Larger Models Have Better Absolute Performance
Even if a 70B model trained optimally beats a 280B undertrained model per FLOP, the compute-optimal 280B model (trained on 5.6T tokens) would be even better. Organizations with access to very large compute budgets could exceed the Chinchilla allocation for N and still improve absolute performance — they just were not doing so efficiently.
Overtrained Models — The LLaMA Strategy
The most significant practical development following the Chinchilla paper was the deliberate decision to overtrain small models — that is, to train models on far more tokens than the Chinchilla optimum for their parameter count. The goal is not training efficiency but inference efficiency.

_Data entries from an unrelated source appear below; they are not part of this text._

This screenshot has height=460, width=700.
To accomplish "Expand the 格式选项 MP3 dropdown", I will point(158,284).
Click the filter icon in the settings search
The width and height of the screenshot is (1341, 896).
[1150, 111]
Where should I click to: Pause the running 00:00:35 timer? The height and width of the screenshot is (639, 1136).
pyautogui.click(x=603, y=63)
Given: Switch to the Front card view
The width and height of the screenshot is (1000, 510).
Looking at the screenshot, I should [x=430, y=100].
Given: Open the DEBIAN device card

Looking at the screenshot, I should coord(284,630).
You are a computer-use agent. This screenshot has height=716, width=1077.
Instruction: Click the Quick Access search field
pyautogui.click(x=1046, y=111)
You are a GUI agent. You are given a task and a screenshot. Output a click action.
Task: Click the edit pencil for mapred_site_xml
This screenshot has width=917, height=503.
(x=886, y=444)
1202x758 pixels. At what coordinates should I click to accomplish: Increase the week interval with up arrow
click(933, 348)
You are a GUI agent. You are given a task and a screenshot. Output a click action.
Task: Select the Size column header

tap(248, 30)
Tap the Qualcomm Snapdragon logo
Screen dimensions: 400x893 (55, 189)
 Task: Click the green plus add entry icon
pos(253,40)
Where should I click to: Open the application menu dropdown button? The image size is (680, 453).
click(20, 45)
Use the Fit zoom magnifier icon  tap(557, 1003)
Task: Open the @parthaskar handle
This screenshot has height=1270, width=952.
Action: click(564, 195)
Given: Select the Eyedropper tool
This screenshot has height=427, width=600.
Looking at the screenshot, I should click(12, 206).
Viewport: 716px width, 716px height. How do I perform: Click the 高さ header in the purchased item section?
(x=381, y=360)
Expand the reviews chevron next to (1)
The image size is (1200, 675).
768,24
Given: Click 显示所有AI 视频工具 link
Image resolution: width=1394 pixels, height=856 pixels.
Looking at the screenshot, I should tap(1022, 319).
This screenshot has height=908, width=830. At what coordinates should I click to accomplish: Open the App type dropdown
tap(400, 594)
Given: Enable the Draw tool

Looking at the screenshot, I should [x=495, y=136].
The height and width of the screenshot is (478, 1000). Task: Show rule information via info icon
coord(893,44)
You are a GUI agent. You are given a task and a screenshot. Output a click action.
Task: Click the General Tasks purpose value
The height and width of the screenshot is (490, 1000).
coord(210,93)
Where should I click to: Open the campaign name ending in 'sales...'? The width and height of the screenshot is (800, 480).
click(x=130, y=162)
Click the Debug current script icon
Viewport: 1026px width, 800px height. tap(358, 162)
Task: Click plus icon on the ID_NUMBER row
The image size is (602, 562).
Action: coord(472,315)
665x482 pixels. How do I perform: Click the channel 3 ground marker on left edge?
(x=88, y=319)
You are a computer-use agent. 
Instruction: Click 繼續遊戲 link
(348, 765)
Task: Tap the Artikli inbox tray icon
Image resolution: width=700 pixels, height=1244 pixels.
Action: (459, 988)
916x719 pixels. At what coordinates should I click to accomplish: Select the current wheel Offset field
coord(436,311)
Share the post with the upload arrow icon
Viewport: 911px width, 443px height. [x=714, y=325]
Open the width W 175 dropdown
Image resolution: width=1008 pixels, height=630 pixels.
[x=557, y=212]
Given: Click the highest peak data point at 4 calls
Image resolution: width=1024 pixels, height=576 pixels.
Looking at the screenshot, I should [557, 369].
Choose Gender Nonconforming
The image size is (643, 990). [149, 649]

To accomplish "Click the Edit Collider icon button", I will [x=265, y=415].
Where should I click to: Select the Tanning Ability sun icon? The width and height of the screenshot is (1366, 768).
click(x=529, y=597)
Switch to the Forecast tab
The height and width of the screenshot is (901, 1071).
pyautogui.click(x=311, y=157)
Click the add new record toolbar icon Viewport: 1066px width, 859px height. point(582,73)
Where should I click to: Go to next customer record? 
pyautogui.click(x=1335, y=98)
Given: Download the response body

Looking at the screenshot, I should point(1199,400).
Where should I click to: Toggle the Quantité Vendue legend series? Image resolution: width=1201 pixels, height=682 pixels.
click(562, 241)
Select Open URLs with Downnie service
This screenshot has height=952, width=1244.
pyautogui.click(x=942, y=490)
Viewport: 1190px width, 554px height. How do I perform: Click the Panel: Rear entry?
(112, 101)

| Model | Params | Training Tokens | Chinchilla Optimal | Ratio vs Optimal |
|---|---|---|---|---|
| LLaMA 1 7B | 7B | 1T | 140B | 7× overtrained |
| LLaMA 3 8B | 8B | 15T | 160B | ~94× overtrained |
| Mistral 7B | 7B | ~1T+ | 140B | 7×+ overtrained |
LLaMA 3 8B trained on 15 trillion tokens is not optimal from a training compute perspective — you could achieve the same loss with a larger model trained on fewer tokens using less total compute. But the resulting 8B model is fast to serve, fits on a consumer GPU, and outperforms what a Chinchilla-optimal model at 8B parameters would achieve. Mistral 7B similarly outperforms Llama 2 13B — a model nearly twice its size — because it was trained on more data.
This strategy is only viable when you have access to enough high-quality training data. The scarcity of such data (post-2024) is a meaningful constraint on how far this approach can be pushed.
Beyond Chinchilla — What Comes Next
The Chinchilla laws, like the Kaplan laws before them, describe an empirical optimum under specific conditions. They assume:
- A fixed, static training dataset (no data repetition or curation)
- Standard autoregressive training with cross-entropy loss
- No post-training (RLHF, instruction tuning, preference optimization)
- Inference cost is not a consideration
Real-world training violates all four assumptions. Post-training alignment (RLHF, DPO) often produces larger gains than additional pre-training tokens at the same compute cost. Synthetic data generation and data curation change the effective quality of each token. And inference scaling — using more compute at inference time via chain-of-thought, best-of-N sampling, or reasoning models — is emerging as a parallel dimension that the Chinchilla framework does not address at all.
Checklist: Do You Understand This?
- Can you explain what the Chinchilla paper found, and how it contradicts the Kaplan et al. recommendation?
- Can you state the compute-optimal condition: N_optimal ∝ C^0.5, D_optimal ∝ C^0.5, and the 20 tokens/parameter rule of thumb?
- Can you compare Chinchilla and Gopher in terms of parameters, training tokens, and outcome?
- Do you understand why inference cost drives labs to "overtrain" small models beyond the Chinchilla optimum?
- Can you explain why LLaMA 3 8B training on 15T tokens is a rational strategy despite being far from Chinchilla-optimal?
- Do you know the four key assumptions the Chinchilla framework makes, and which ones modern training violates?
- Can you explain why Mistral 7B outperforms Llama 2 13B despite having fewer parameters?